To draw a reliable conclusion about the current through R2, you have to consider the voltage VAB across that resistor. Because R3 is already connected (it is not being added to the circuit by closing a switch; that is a different case), the combined resistance R23 increases when R3 is increased. When the series nature of the circuit is then considered, there is more resistance between points A and B so more of the battery's divided voltage will now appear there compared with before. Since VAB increases, it follows that I2 increases. The current I1 actually decreases, since the resistance of the entire network has increased (so it is inaccurate to just claim that R2 steals current away from R3).

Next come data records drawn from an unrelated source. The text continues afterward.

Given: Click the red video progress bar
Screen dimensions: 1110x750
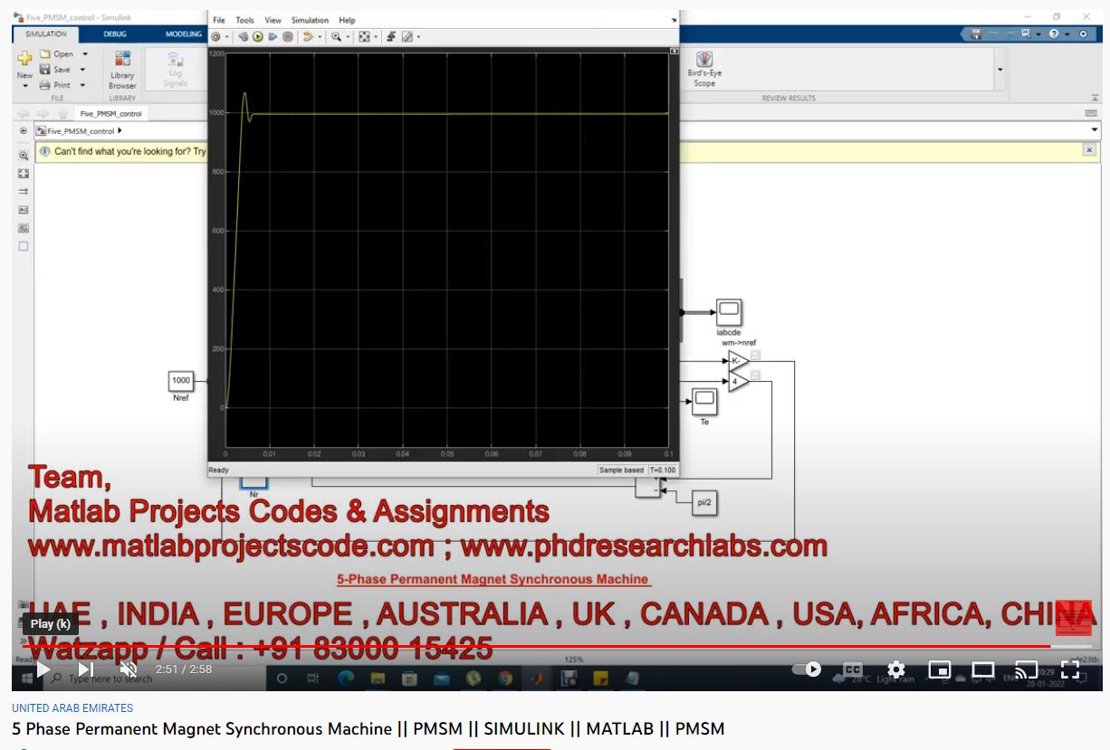Looking at the screenshot, I should [543, 646].
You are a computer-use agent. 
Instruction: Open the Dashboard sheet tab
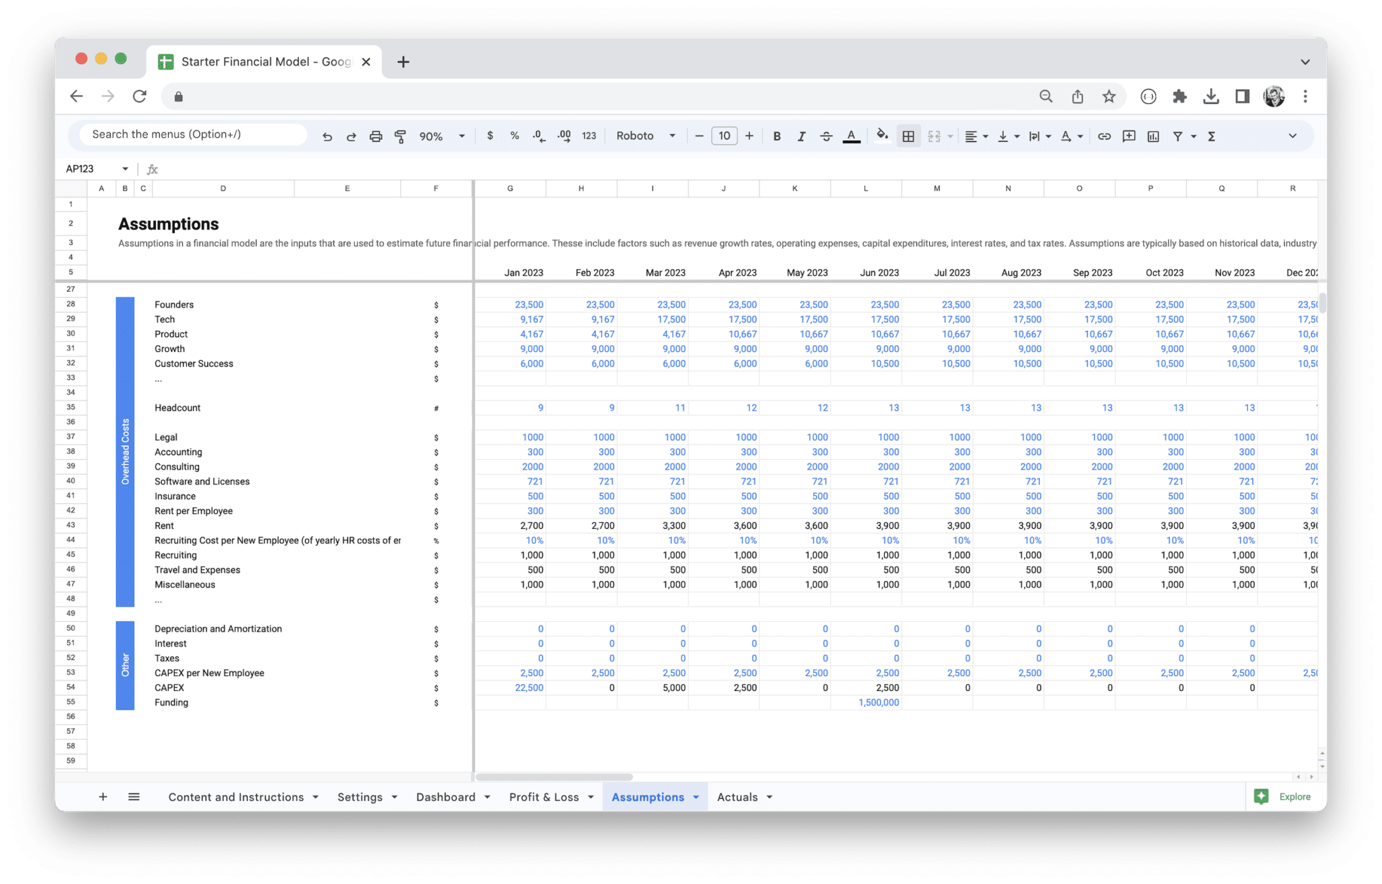[x=445, y=797]
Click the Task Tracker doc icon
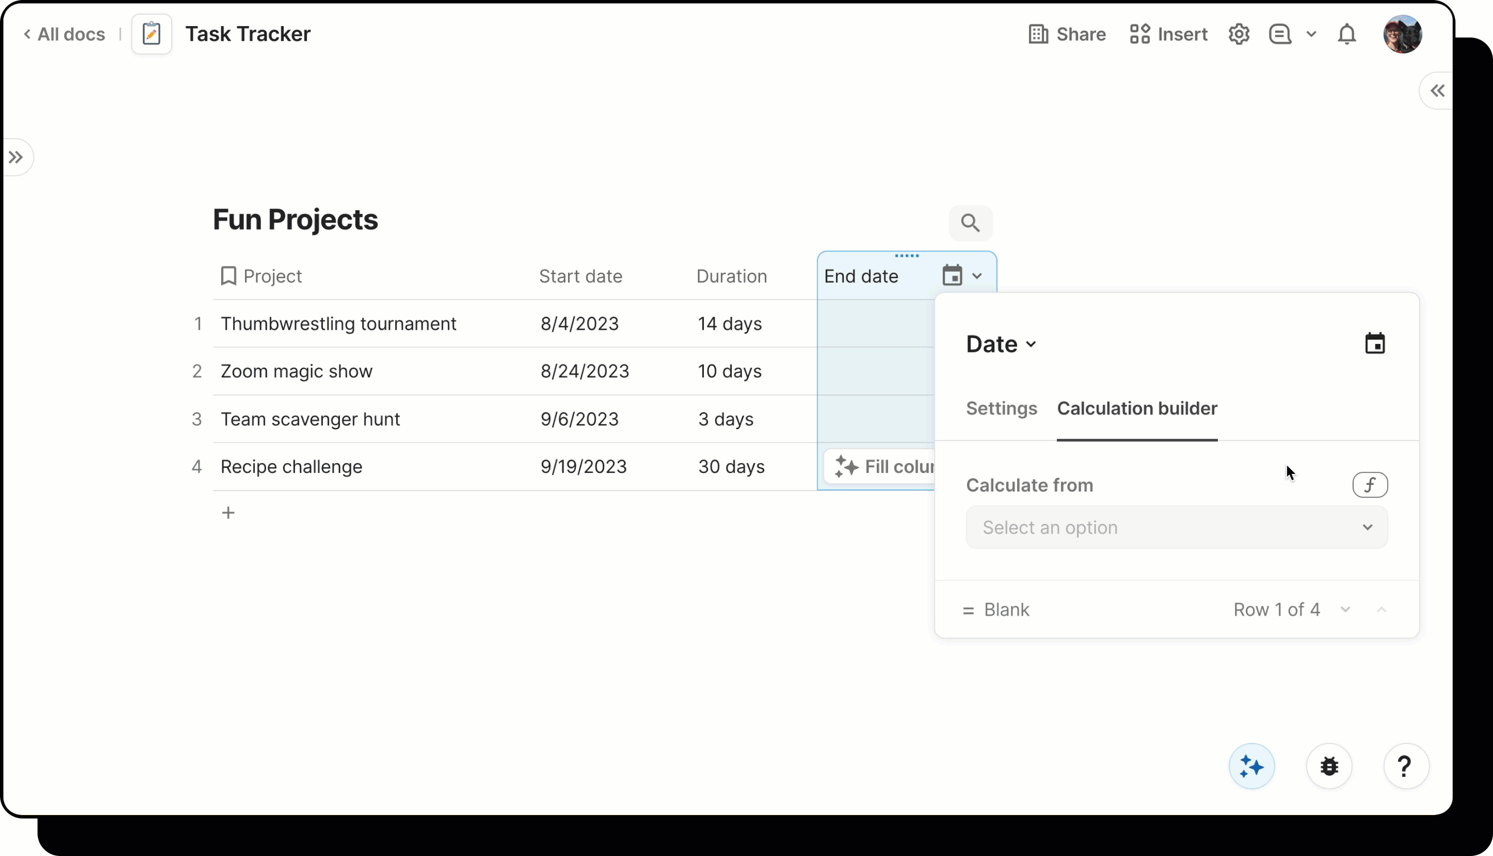1493x856 pixels. [151, 34]
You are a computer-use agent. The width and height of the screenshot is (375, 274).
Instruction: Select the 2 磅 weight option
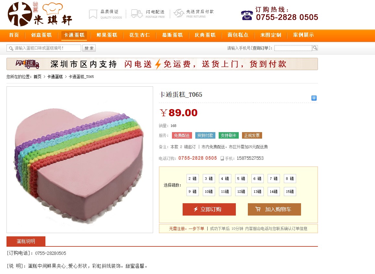(x=192, y=179)
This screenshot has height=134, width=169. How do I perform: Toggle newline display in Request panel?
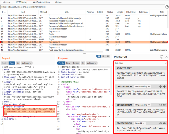pos(18,63)
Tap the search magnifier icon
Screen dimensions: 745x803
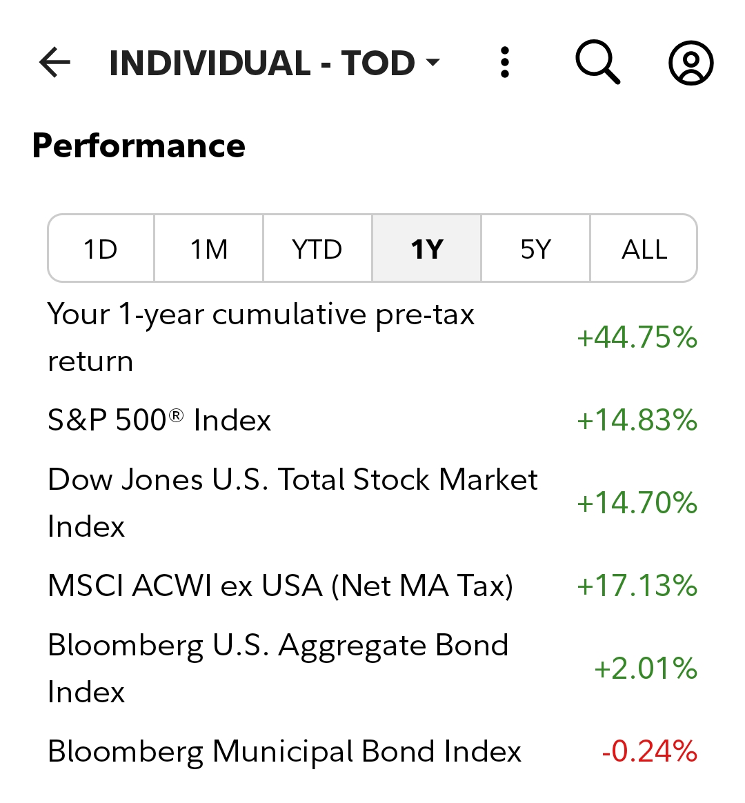coord(597,63)
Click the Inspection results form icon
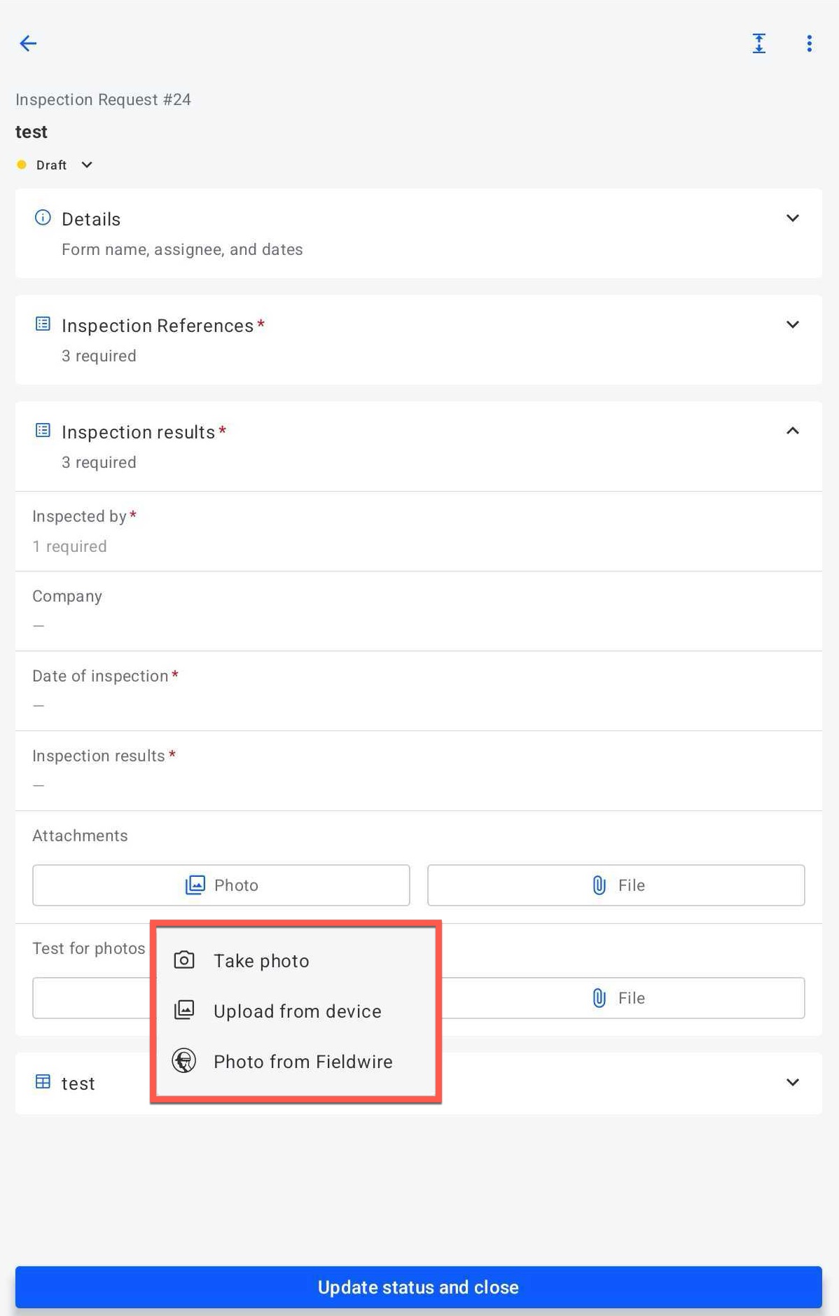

Second, let's consider the case where R6 is increased (R3 unchanged). Since R6 is in series with the rest of the network, an increase in R6 leads to an increase in the network resistance. The current through R6 is the same as the battery current (also the same as the current through R1), so it will decrease. This decreased current arrives at junction A and splits up into two parts. Assuming that the two paths maintain their relative resistances, both those current parts will decrease. Hence we conclude that I2 decreases
We can answer this second question also by considering the concept of the "voltage divider" or series circuit. Since R6 increases, the portion of the battery voltage which is found across it also increases (more energy loss). This leaves less voltage available to be divided up amongst the other series components, including the part between junctions A and B. When V6 increases, this causes V1, VAB, V4 and V5 to all decrease. Since VAB decreases, it follows that I2 decreases.